District Court of Appeal of Florida, Second District.

August 8, 2003.

*903 James Marion Moorman, Public Defender, Bartow, and Heather M. Gray, Special Assistant Public Defender, Bartow, for Appellant.

Charles J. Crist, Jr., Attorney General, Tallahassee, and Jenny Scavino Sieg, Assistant Attorney General, Tampa, for Appellee.

DAVIS, Judge.

Anthony L. Whitehurst challenges his convictions for possession of cocaine with intent to sell, possession of cannabis with intent to sell, and resisting arrest without violence. We find merit in only one of the issues Whitehurst raises on appeal and reverse on that basis alone.

Whitehurst committed his offenses on March 6, 2001. He argues that the law in effect at that time required the trial court to instruct the jury that the State was required to prove, as an element of the crime of possession, that the defendant knew of the illicit nature of the substance. See Chicone v. State, 684 So.2d 736 (Fla.1996).
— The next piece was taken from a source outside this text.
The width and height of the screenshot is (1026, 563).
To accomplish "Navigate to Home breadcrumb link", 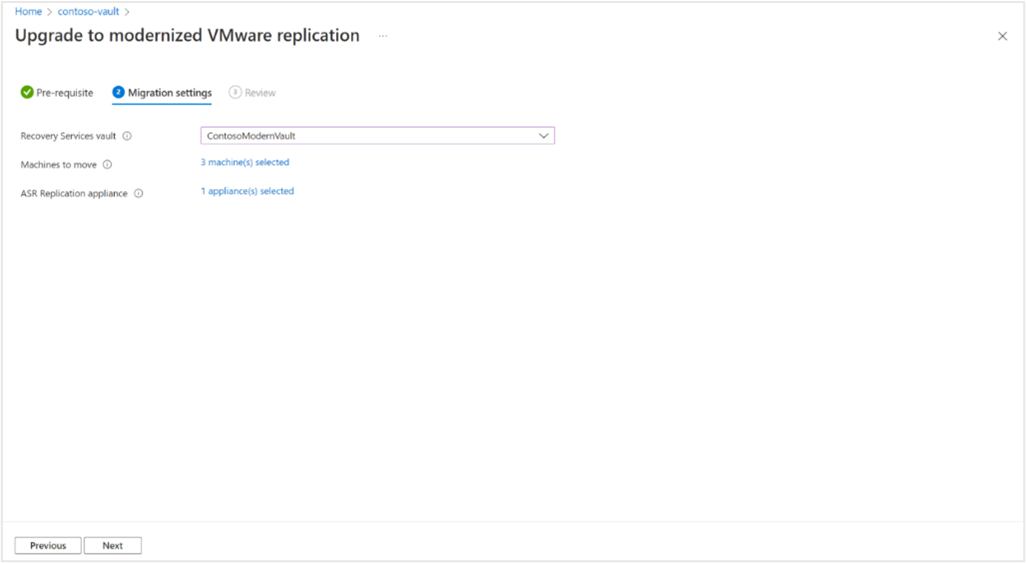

Whitehurst argues further that the trial court's failure to give his requested instruction was reversible error. See McMillon v. State, 813 So.2d 56 (Fla. 2002). Pursuant to the law that was in effect at the time that Whitehurst committed his offenses, he is correct.

Subsequent to Chicone, the Florida Supreme Court took the Chicone analysis a step further and extended the requirement of giving the jury instruction regarding knowledge to even those cases in which the defendant does not deny having knowledge of the illicit nature of the substance. See Scott v. State, 808 So.2d 166 (Fla.2002). In response to Scott and Chicone, the legislature amended chapter 893, Florida Statutes, stating that those two cases were contrary to legislative intent.[1] However, we are still required to apply a Chicone analysis to the instant case due to the timing of Whitehurst's offenses.

At the time that Whitehurst committed his offenses in March 2001, Chicone was still good law. The superseding legislative amendment was not effective until May 13, 2002, and courts have determined that the amendments are not to be applied retroactively. See Blunt v. State, 831 So.2d 770 (Fla. 4th DCA 2002); Norman v. State, 826 So.2d 440 (Fla. 1st DCA 2002), review denied, 845 So.2d 892 (Fla.2003). Having concluded that the court committed reversible error in failing to give the *904 Chicone instruction as requested, we reverse and remand for further proceedings consistent with this opinion.

Reversed and remanded.

KELLY and CANADY, JJ., concur.

NOTES

[1] § 893.101, Fla. Stat. (2002).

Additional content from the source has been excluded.